For her solo exhibition at Manchester Art Gallery this year, Boyce worked closely with the museum’s team, inviting artist-collaborators and gallery users to create a new artwork, Six Acts, which the Contemporary Art Society has acquired for the institution.
The starting point for Six Acts was a series of conversations about the gallery collection and how it is displayed and interpreted. Boyce and a group of gallery staff were specifically interested to explore how the politics of class, gender, race and sexuality in Manchester Art Gallery’s 18th and 19th century painting displays can be reconsidered today, as they have remained the same since the gallery reopened in 2002.

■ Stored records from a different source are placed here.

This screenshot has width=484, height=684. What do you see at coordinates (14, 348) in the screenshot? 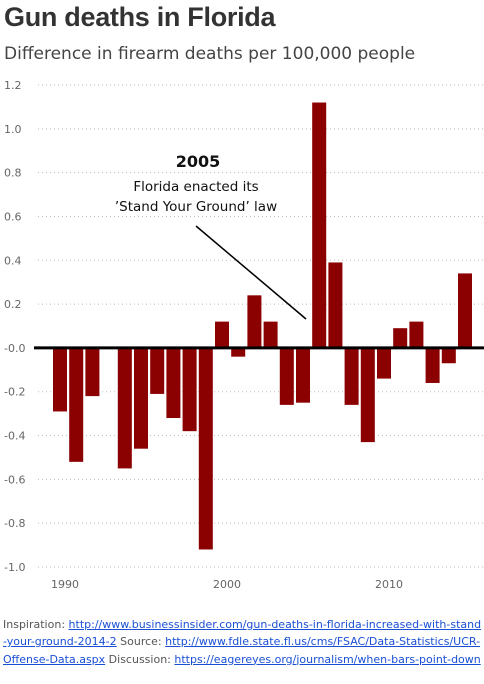
I see `y-tick-label: -0.0` at bounding box center [14, 348].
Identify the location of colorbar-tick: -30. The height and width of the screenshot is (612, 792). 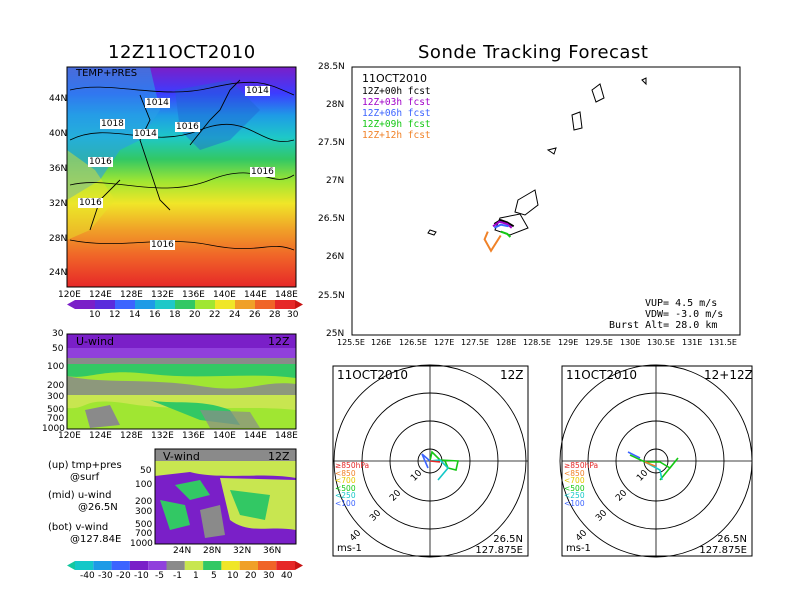
(106, 576).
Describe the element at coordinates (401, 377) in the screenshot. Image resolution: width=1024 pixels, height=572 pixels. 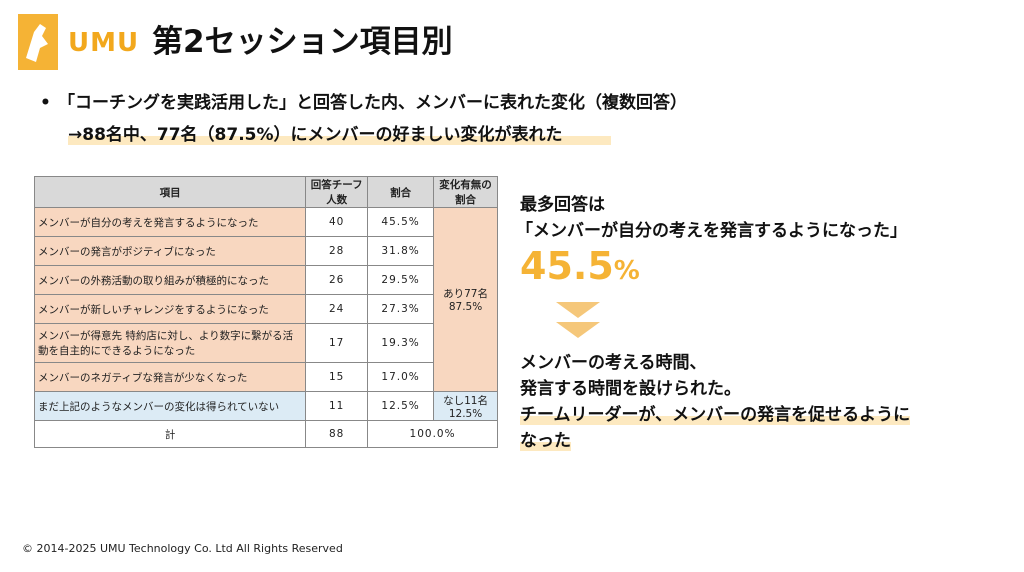
I see `row-ratio: 17.0%` at that location.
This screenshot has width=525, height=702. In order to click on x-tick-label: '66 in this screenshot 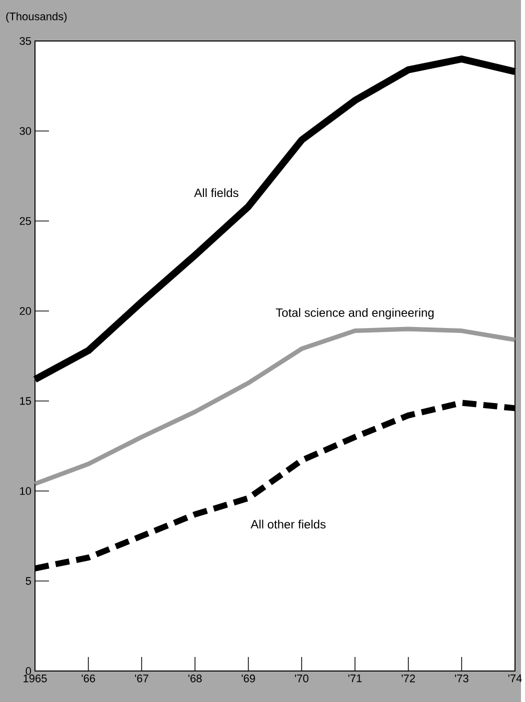, I will do `click(88, 678)`.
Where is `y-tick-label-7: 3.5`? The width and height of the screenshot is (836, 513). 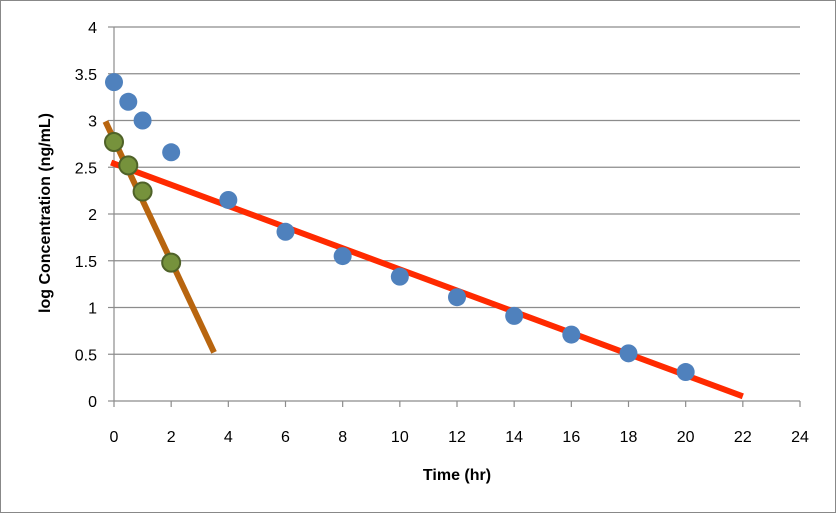
y-tick-label-7: 3.5 is located at coordinates (86, 76).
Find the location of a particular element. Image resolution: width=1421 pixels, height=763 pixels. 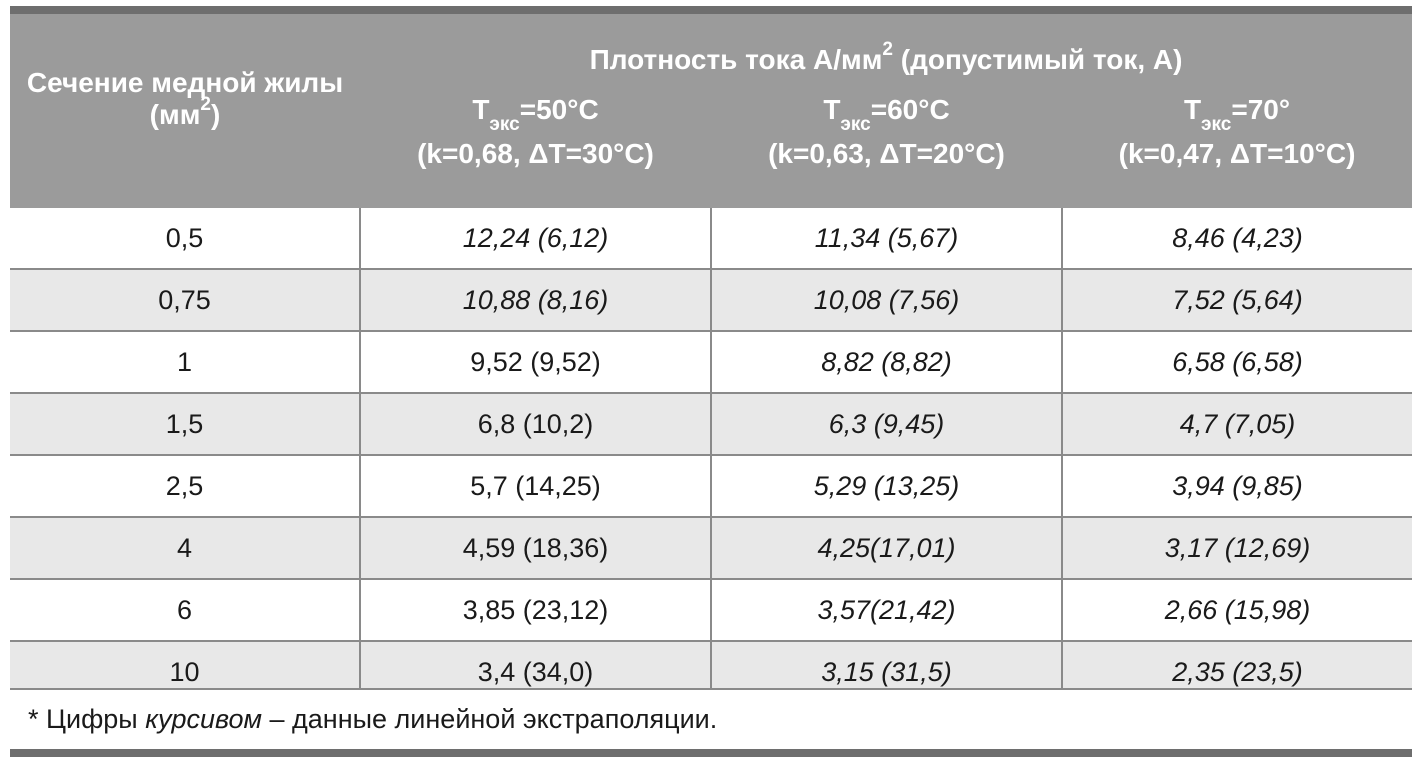

section-header-line1: Сечение медной жилы is located at coordinates (185, 82).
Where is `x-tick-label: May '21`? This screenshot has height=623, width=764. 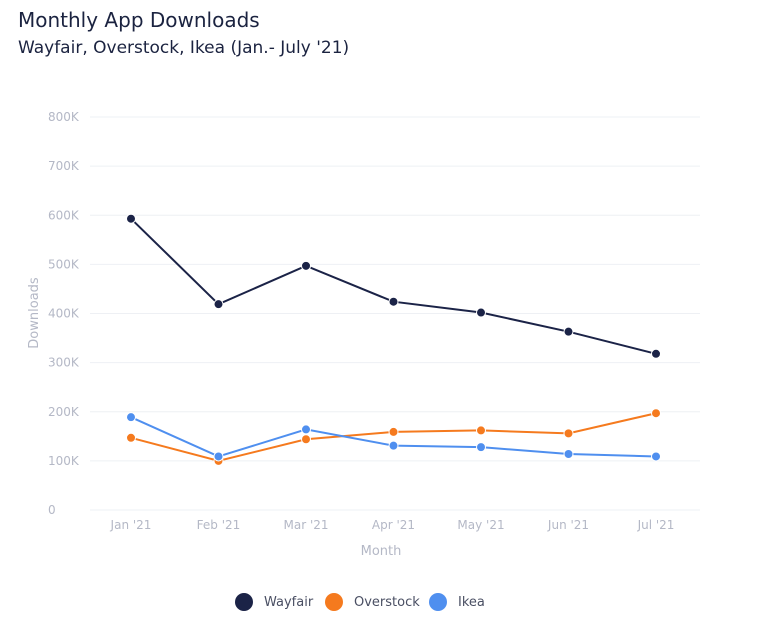 x-tick-label: May '21 is located at coordinates (480, 525).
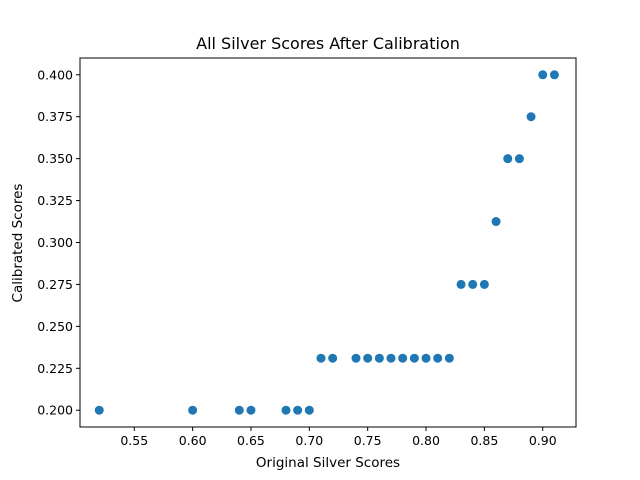  What do you see at coordinates (55, 410) in the screenshot?
I see `y-tick-label: 0.200` at bounding box center [55, 410].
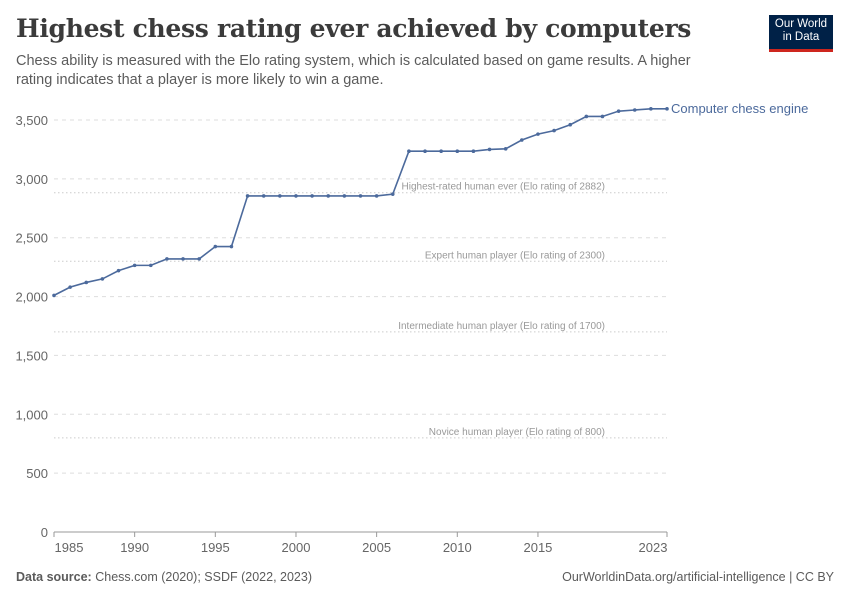  Describe the element at coordinates (204, 577) in the screenshot. I see `source-text: Chess.com (2020); SSDF (2022, 2023)` at that location.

As part of this process, an evening gallery takeover took place in January 2018. Wearing a long white dress, artist Lasana Shabazz performed in response to a number of art works on display. Shabazz fictionalised the character of Ira Aldridge, a renowned 19th century Shakespearean actor, stepping out of his portrait Othello, the Moor of Venice (1826) by James Northcote. In addition, contemporary drag artists Anna Phylactic, Cheddar Gorgeous, Liquorice Black and Venus Vienna were invited to respond to artworks of their choice and to the title of one of the galleries, In Pursuit of Beauty. One of the six performative acts that night was the temporary take-down of a painting Hylas and the Nymphs (1896) by JW Waterhouse, replacing the painting with a series of questions and deliberately leaving a space to encourage further conversation. Visitors covered the wall with written notes in response to the temporary removal of the painting and the act prompted a huge public reaction. The gallery takeover was filmed and photographed and Boyce has worked with this documentation to create the film and wallpaper installation Six Acts. Each of the six screens represents a performative ‘act’ that took place during the gallery takeover. The wallpaper continues Boyce's interest in using this medium to document and represent her process-based work. It is a collage of photographs of the artists who performed during the evening juxtaposed with the leaves that Cheddar Gorgeous used as part of his performance, visually relating to Victorian wall paper design.
With Six Acts, the boundaries of the artwork have become fluid as the film installation sits within an ongoing process for the gallery team and gallery visitors to explore issues of representation and the role of public collections today.
Sonia Boyce (b. 1962, London, UK) has exhibited widely since 1990s. Recent exhibitions Manchester Art Gallery; Social Work, Frieze London (all 2018); ICA London (2017); 56th Venice Biennale of Contemporary Art (2015). During Frieze London (2018) her work was acquired through the Frieze Tate Fund. Boyce is currently Professor of Black Art and Design at the University of the Arts London and is the Principal Investigator for a 3-year Arts and Humanities Research Council (AHRC) funded project Black Artists and Modernism (BAM).